Esta “Pasta” estará sujeita a alterações, inclusões, revisões, etc.,
pois é bem possível que eu descubra mais escritos dele, perdidos na papelada.
6 comentários:
Um belo monumento literário de remembranças nossas! Maravilha, Zé Vitor!
Uma maravilhosa viagem literária. Belas remembraças.
E o Mario Donato era um figuraço. Maravilha de pessoa. Vi agora que era do "primeiro quadro"! Aqui temos registros bem importantes, como pudeste perceber. Vou garimpar mais os alfarrábios. Talvez se encontre algo mais. Grande abraço!

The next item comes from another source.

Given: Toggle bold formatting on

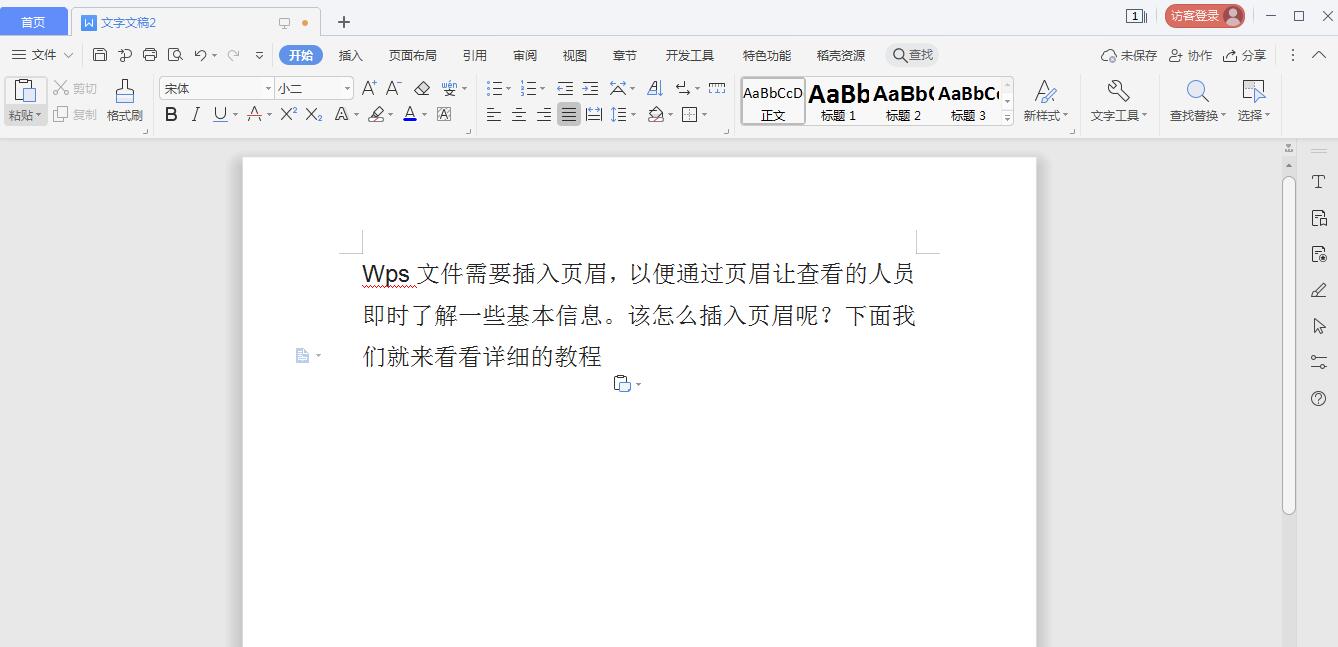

Comentário do Luis Fernando Azambuja, que recebi por e-mail:
Que coisa mais linda!!! Peço para fazeres remessas da “Pasta 10” ao nosso NPHC, pois falei ao João Máximo sobre o escrito do Rotta, nome pelo qual ele era conhecido aqui em Camaquã (nucleodepesquisashistoricas@yahoo.com.br). Tudo que é história nos interessa. Conversamos sobre as cidades fronteiriças Brasil-Uruguay, e seria interessante mais dados sobre a influência de Montevideo na cultura daquela nossa região. Sabemos que tudo se devia a falta de estradas ligando à Porto Alegre, pois Camaquã também estava “ilhada” de Porto Alegre e Pelotas, devido a grande quantidade de rios, e por serem caudalosos e sem pontes. Por tal Camaquã nunca produziu filhos ilustres, culturalmente.
Valeu Primo.
Beijo e abençoo o coração de vocês.
LFernando
Sobre a foto: meu pai, Carlos, no comando do barco; Domingos Petruzzi Filho (Minguito) e sua esposa Ilma Rodrigues Petruzzi; e Raquel Cava, possivelmente.
Me parecia que era o seu Minguita e a Profª Ilma. Teu pai nem a d. Raquel reconheci. Abração.